══ Material for this exercise

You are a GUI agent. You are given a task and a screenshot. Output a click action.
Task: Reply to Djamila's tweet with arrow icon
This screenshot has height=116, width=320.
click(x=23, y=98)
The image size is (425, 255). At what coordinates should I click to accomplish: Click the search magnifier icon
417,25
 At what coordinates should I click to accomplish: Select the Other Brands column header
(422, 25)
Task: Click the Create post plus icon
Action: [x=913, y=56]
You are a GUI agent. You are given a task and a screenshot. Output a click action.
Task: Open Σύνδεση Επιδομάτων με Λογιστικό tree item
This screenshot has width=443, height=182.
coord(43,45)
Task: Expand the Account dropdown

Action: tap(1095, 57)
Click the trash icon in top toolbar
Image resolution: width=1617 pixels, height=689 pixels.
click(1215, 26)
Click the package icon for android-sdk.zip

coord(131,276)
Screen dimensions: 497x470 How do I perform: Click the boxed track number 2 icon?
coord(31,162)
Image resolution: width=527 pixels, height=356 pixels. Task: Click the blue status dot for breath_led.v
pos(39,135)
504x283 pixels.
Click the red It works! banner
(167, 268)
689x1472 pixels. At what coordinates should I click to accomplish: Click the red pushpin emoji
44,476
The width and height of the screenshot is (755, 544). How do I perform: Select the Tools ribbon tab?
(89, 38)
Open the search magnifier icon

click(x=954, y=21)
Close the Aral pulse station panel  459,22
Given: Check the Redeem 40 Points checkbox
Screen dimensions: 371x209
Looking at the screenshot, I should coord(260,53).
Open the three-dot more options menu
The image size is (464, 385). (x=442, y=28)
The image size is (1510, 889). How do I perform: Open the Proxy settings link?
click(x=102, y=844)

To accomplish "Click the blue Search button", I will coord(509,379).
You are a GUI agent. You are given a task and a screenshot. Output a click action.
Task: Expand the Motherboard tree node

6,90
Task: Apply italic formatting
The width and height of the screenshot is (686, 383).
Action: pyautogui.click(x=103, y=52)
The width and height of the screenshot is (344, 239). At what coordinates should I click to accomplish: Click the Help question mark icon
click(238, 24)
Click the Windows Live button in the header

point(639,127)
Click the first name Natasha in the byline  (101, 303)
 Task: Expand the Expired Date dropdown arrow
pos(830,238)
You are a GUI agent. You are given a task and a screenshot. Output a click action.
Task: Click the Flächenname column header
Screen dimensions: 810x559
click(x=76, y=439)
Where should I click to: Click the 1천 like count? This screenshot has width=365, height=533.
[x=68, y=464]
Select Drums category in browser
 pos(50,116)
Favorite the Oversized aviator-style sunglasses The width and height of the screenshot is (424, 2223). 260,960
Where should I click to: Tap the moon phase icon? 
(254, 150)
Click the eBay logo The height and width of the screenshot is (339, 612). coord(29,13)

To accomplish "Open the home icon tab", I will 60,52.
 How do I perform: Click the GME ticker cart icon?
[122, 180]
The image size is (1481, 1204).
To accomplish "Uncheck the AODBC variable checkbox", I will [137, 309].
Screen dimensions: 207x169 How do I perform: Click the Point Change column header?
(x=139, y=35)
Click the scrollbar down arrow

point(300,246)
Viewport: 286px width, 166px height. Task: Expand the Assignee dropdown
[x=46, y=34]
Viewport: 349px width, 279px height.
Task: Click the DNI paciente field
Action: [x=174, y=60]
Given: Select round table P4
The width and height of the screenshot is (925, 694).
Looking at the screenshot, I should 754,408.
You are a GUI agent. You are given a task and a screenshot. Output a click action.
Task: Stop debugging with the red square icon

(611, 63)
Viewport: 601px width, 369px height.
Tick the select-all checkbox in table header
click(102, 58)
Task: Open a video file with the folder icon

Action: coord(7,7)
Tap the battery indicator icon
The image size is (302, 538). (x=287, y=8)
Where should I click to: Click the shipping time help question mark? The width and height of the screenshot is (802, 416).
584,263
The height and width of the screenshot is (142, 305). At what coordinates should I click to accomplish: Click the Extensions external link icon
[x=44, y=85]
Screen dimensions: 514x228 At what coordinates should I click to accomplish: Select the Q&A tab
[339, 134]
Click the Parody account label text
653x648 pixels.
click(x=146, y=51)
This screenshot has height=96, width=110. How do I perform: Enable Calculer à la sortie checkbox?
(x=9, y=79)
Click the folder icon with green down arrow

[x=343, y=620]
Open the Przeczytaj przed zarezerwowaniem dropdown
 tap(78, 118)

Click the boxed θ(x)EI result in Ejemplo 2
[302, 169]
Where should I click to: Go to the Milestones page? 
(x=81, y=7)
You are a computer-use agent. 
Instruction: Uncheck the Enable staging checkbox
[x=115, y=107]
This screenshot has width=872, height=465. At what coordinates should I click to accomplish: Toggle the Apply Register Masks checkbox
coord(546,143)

════

→ Activity:
Pull each line that includes the word "will" out of the material above.

→ Result of this task:
To accomplish "Click the blue Search button", I will coord(509,379).
To accomplish "Open the home icon tab", I will 60,52.
To accomplish "Uncheck the AODBC variable checkbox", I will [137, 309].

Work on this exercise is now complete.